TASK INSTRUCTIONS:
Could you copy exactly the lines from the one containing "The height and width of the screenshot is (591, 620)." through the last line of the records below, leaving out any pictures?

RAW DATA:
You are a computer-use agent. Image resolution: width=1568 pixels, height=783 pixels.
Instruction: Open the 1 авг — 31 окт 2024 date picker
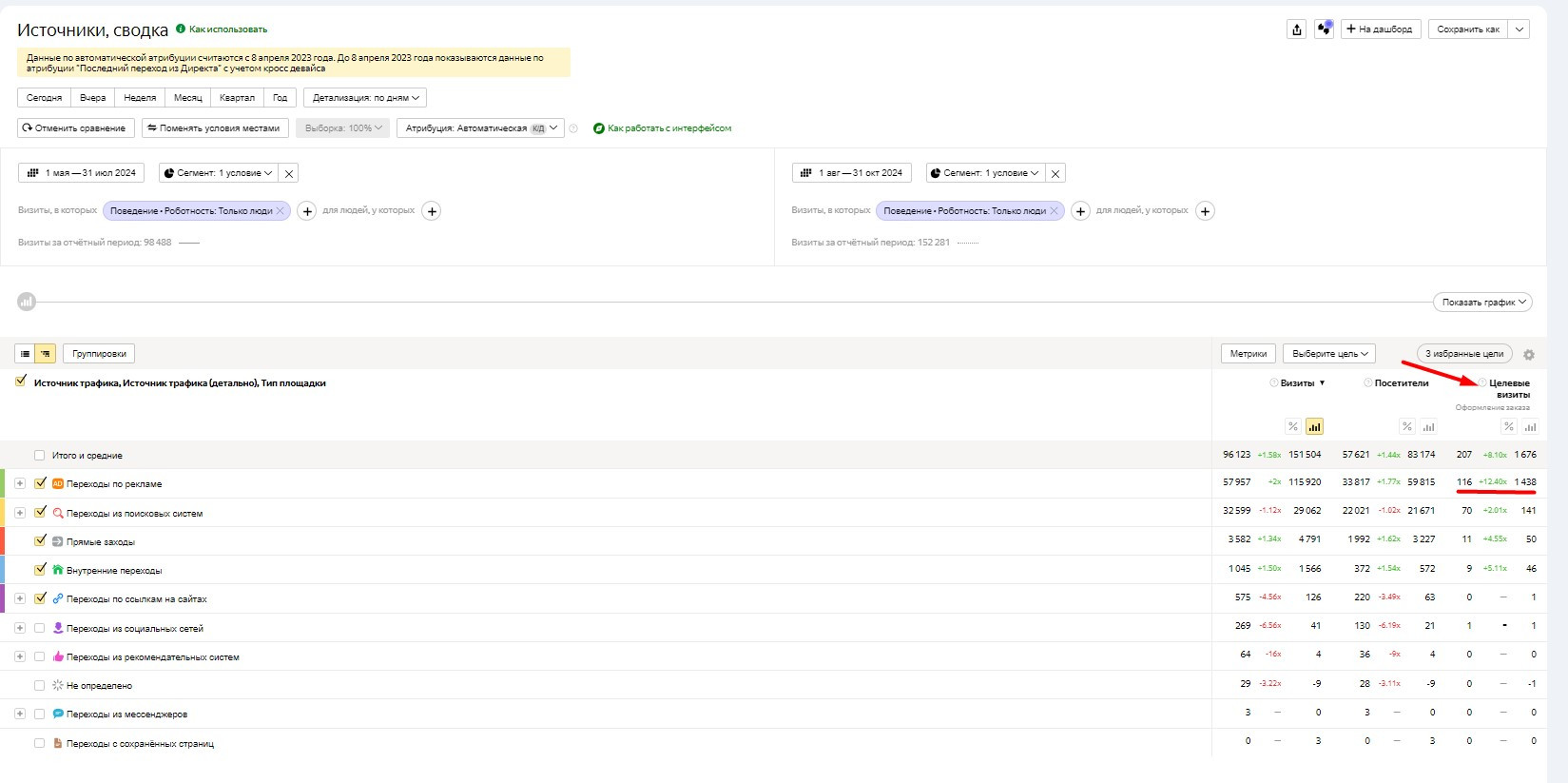point(852,173)
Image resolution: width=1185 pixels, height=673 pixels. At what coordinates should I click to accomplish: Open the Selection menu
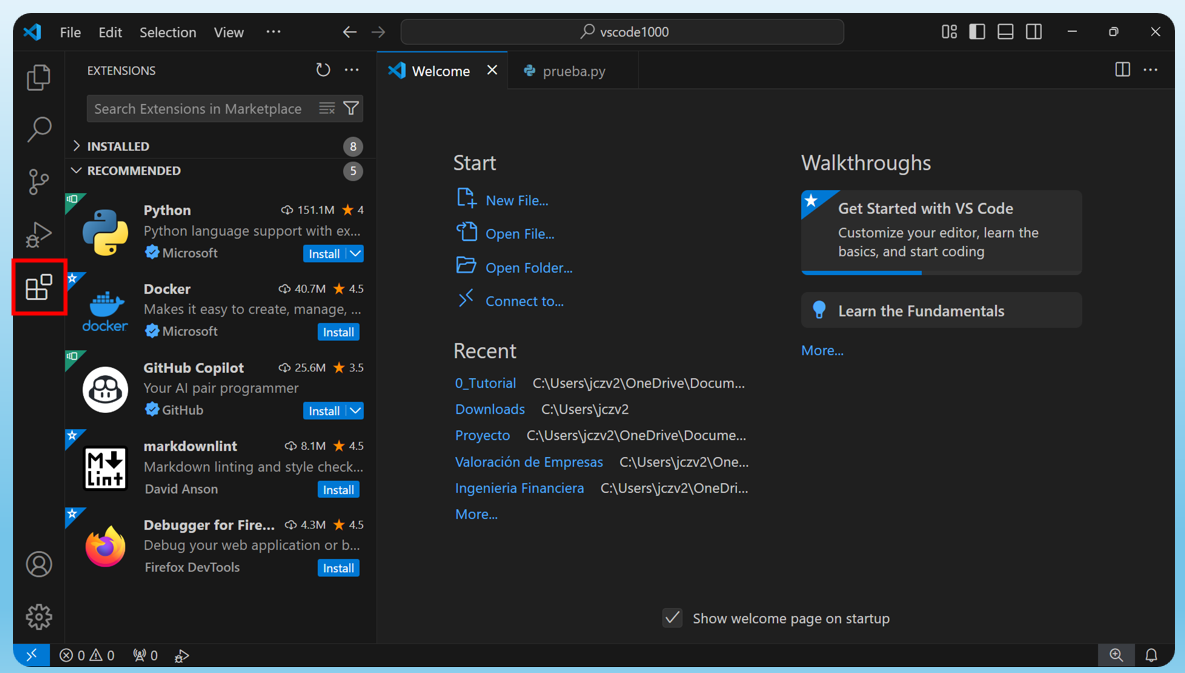point(168,32)
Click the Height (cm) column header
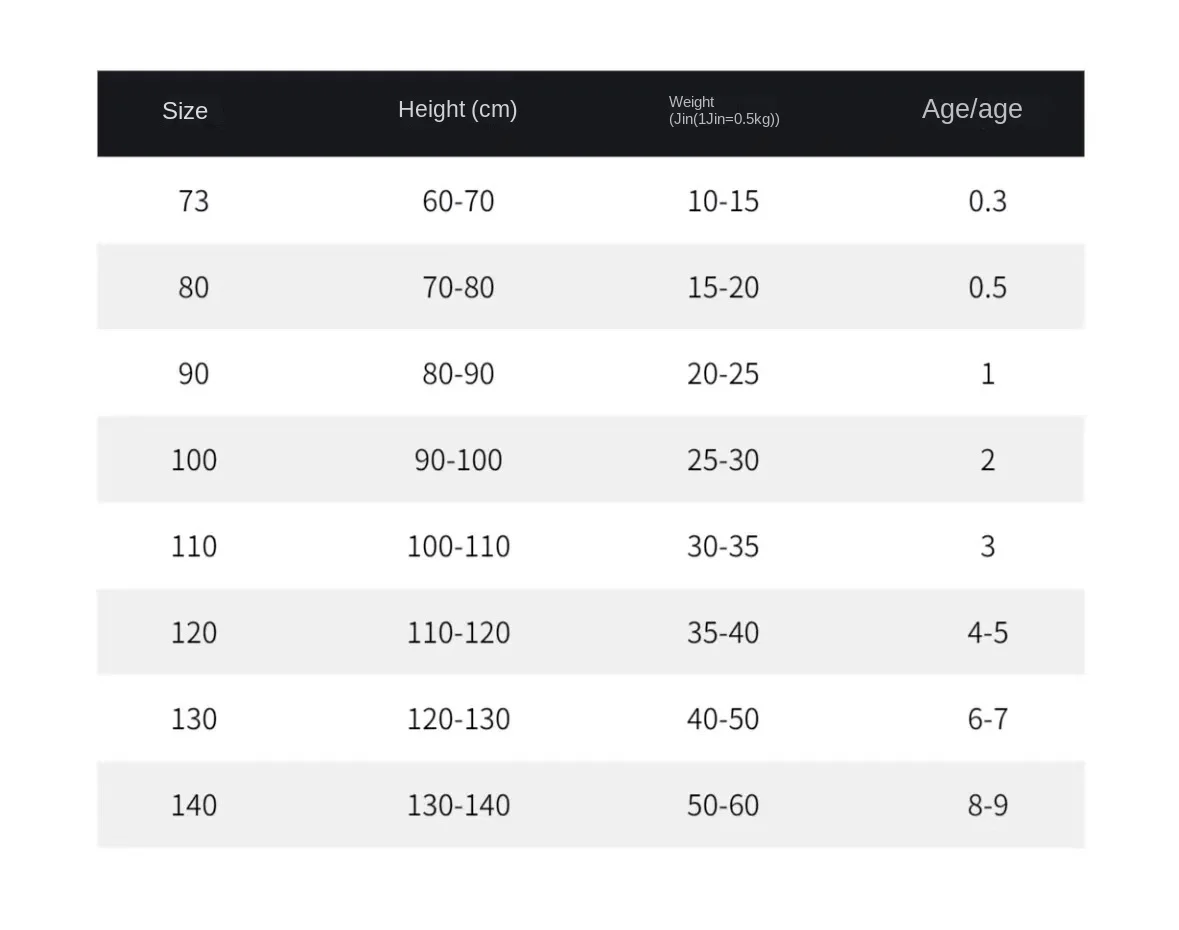The height and width of the screenshot is (930, 1179). (x=457, y=110)
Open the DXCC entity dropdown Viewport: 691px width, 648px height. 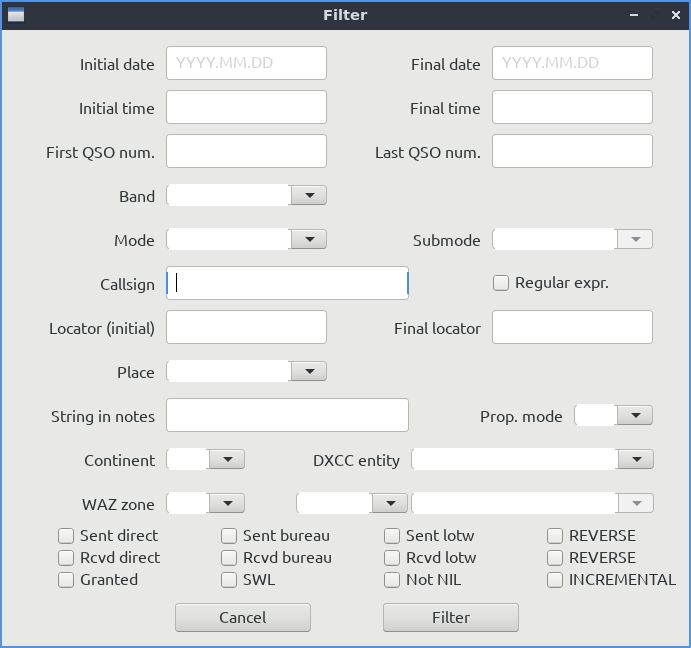tap(532, 460)
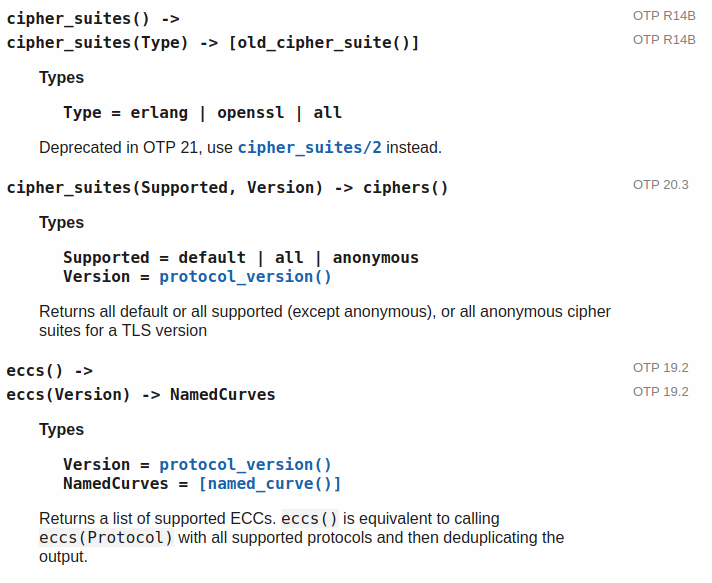Viewport: 712px width, 583px height.
Task: Click the cipher_suites(Type) function signature
Action: point(212,43)
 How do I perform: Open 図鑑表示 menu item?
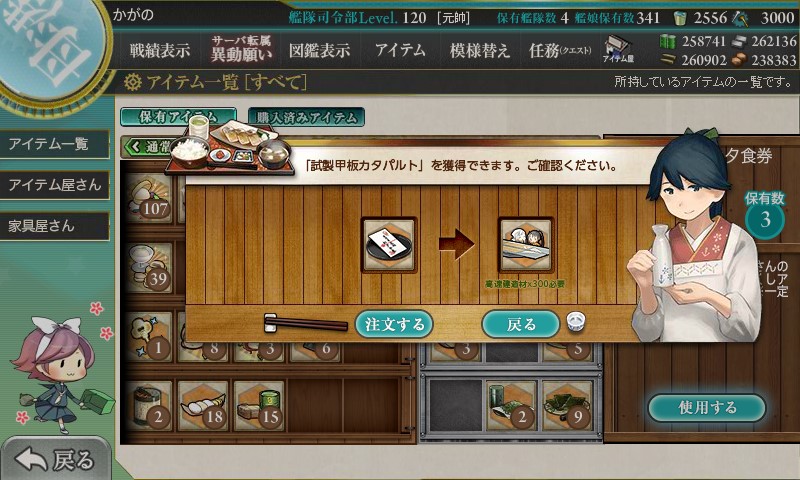click(x=319, y=50)
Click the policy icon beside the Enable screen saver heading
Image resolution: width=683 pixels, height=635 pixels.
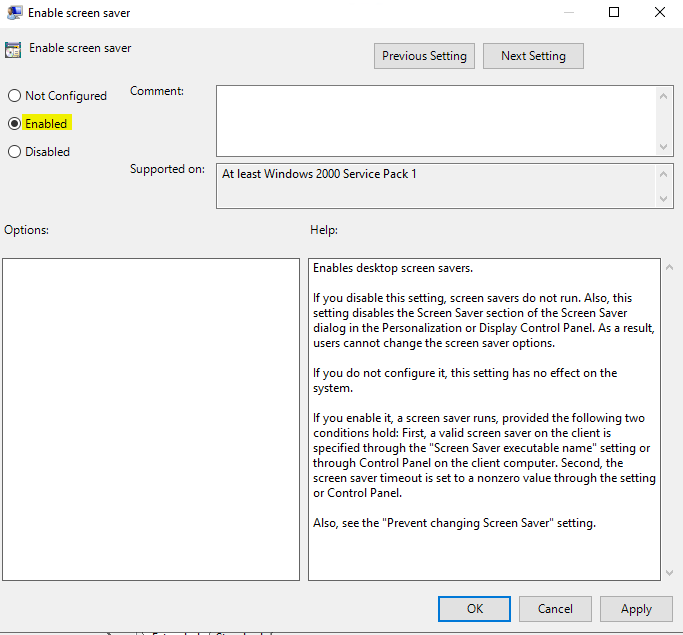(13, 49)
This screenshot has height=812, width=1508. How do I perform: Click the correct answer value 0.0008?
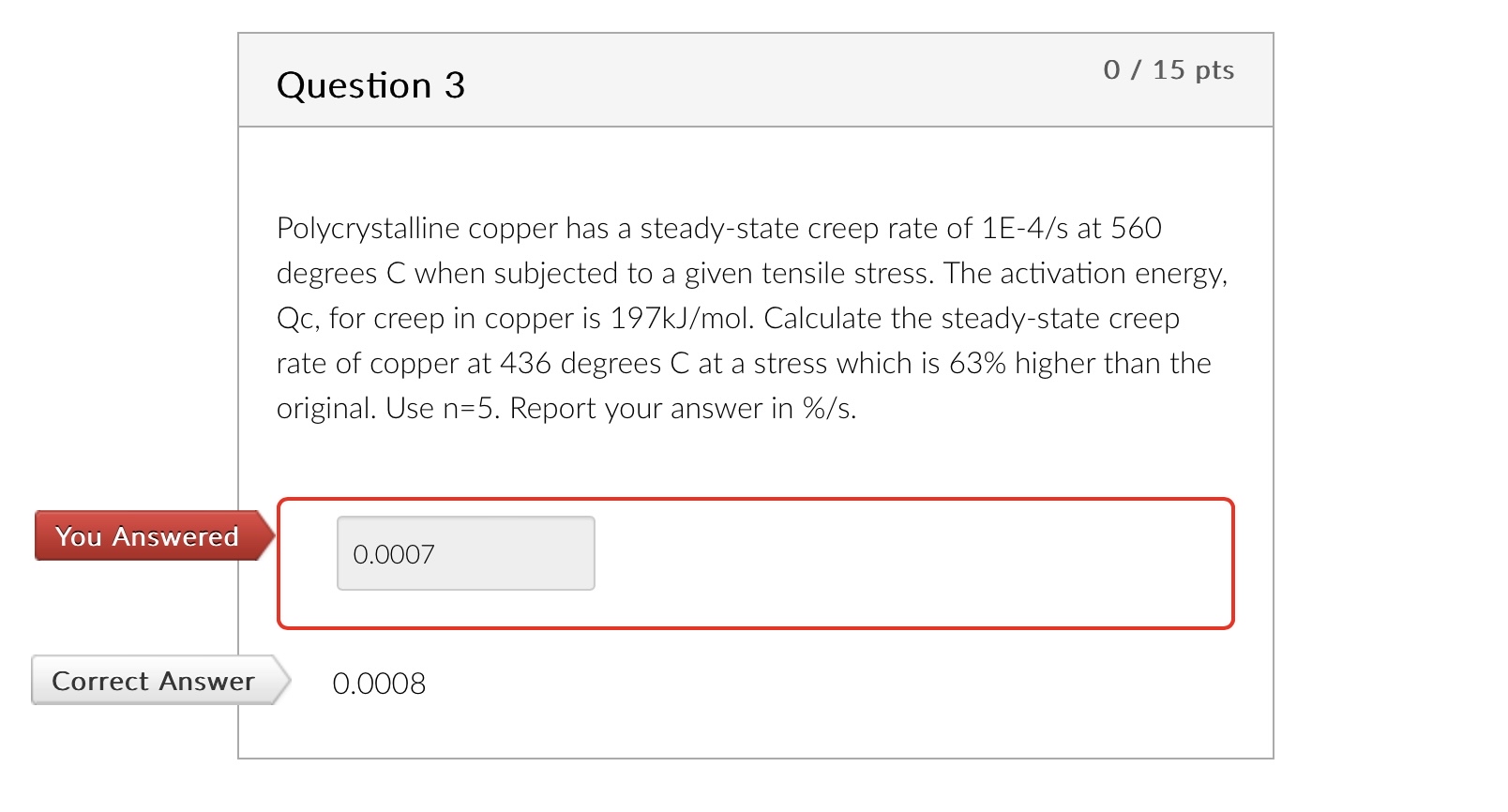coord(379,684)
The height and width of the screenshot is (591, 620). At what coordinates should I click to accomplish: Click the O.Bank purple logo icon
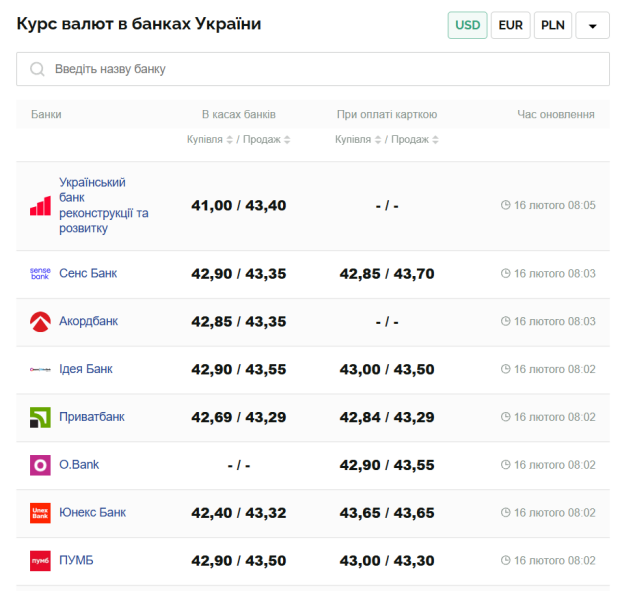40,465
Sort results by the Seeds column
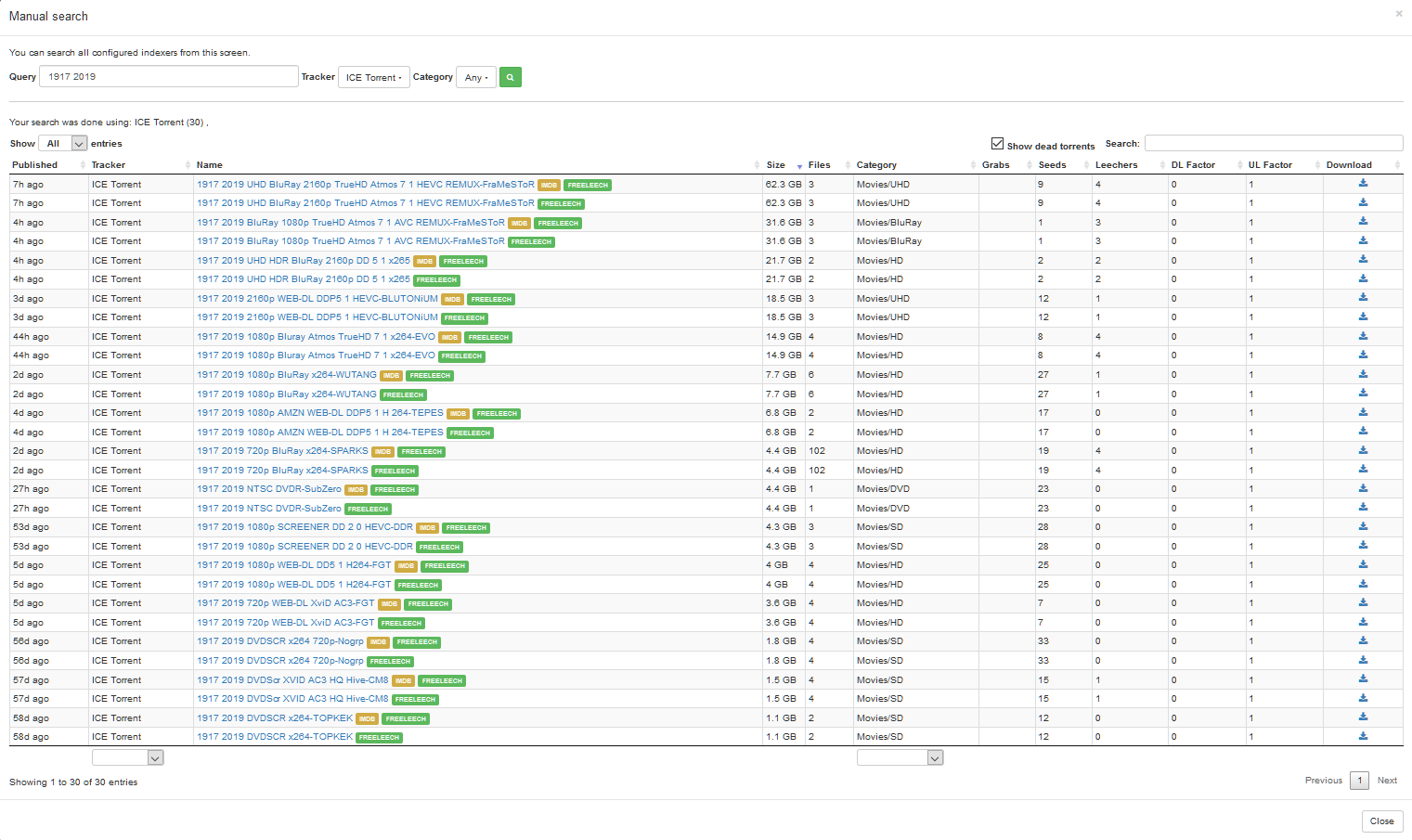 [x=1051, y=164]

ANSWER TO THIS TASK:
The height and width of the screenshot is (591, 620). At what coordinates should I click to accomplish: Click the O.Bank purple logo icon
40,465
Sort results by the Seeds column
 [x=1051, y=164]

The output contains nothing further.